TVEyes challenges the district court’s conclusion that it is liable to Fox under a theory of direct copyright infringement.[1] A direct infringer exercises “volitional conduct” to make the infringing copy. Cartoon Network LP, LLLP v. CSC Holdings, Inc. (“Cablevision”), 536 F.3d 121, 131 (2d Cir. 2008). The conduct at issue in Cablevision was non‐volitional; however, it bears no resemblance to what TVEyes does. The Cablevision defendant provided a remote DVR service similar to the recording capability of a DVR in a television viewer’s home. Unless the subscriber chose to record a program, it remained on the defendant’s server for no more than .1 second. See id. at 124–25. By contrast, TVEyes decides what audiovisual content to record, copies that content, and retains it for thirty‐two days. And this copying, at least to the extent that it is done to enable the Watch function, is an infringement. Volitional conduct that infringes is clear.

IV

The district court issued a permanent injunction prohibiting TVEyes from enabling its clients to download clips of Fox’s programming or to search for such clips by date and time; the court also imposed restrictions on TVEyes’s enabling of its clients to email clips or to post them to social media sites. We review the issuance of a permanent injunction “for abuse of discretion, which may be found where the Court, in issuing the injunction, relied on … an error of law.” S.C. Johnson & Son, Inc. v. Clorox Co., 241 F.3d 232, 237 (2d Cir. 2001) (quoting Knox v. Salinas, 193 F.3d 123, 128–29 (2d Cir. 1999) (per curiam)).

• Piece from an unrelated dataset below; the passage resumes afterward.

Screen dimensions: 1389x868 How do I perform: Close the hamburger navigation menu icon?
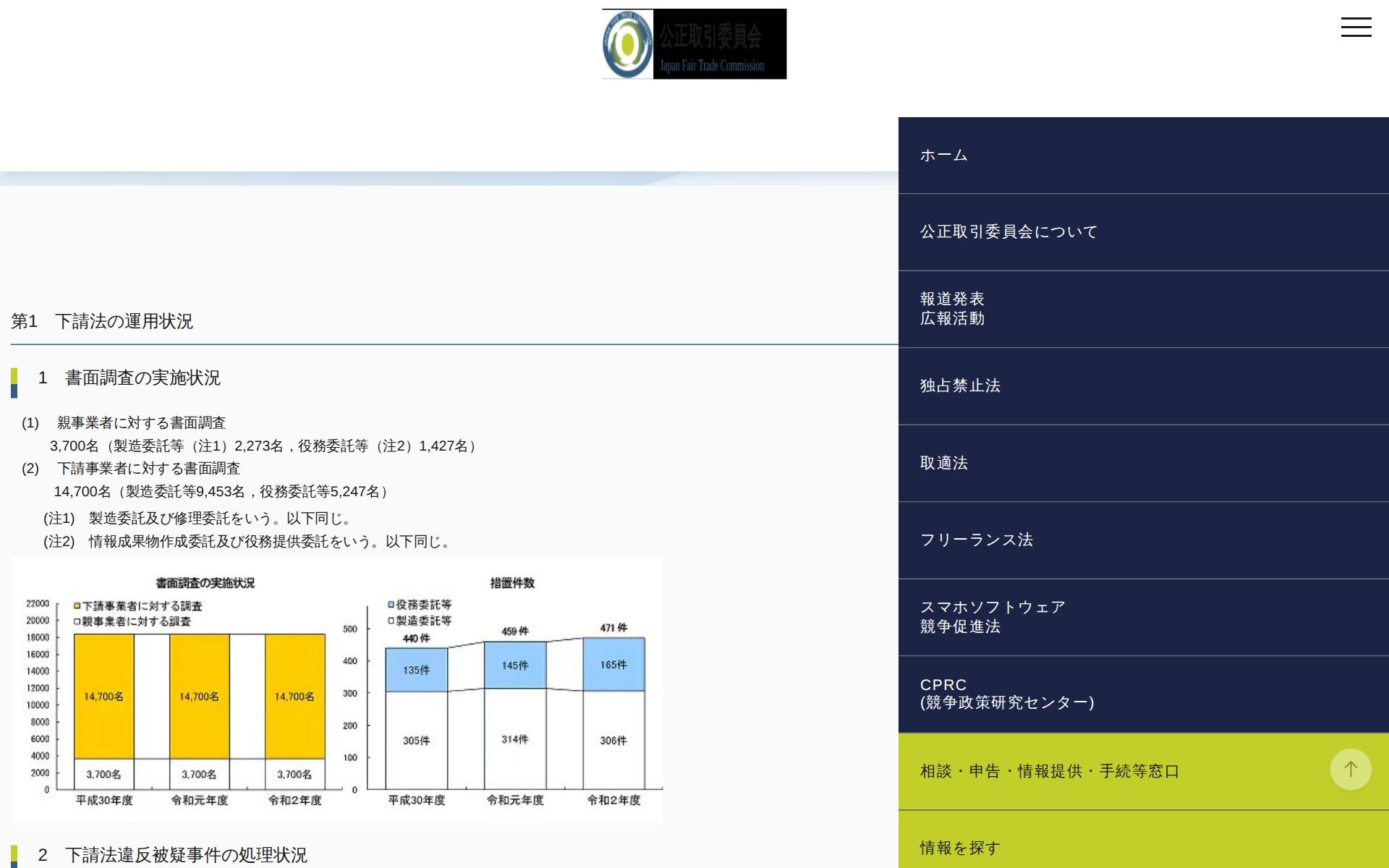[1356, 27]

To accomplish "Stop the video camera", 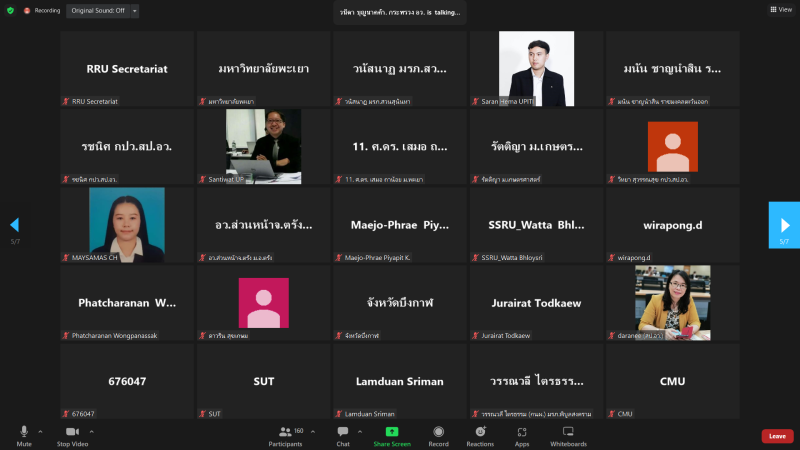I will point(71,434).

  1. A party that has not committed direct copyright infringement may still be liable under the doctrine of contributory infringement, which allows a defendant to be held liable for infringing acts of third parties. See Sony, 464 U.S. at 435; Arista Records, LLC v. Doe 3, 604 F.3d 110, 117–18 (2d Cir. 2010). Fox asserted liability only on the ground of direct infringement, so we do not consider contributory infringement.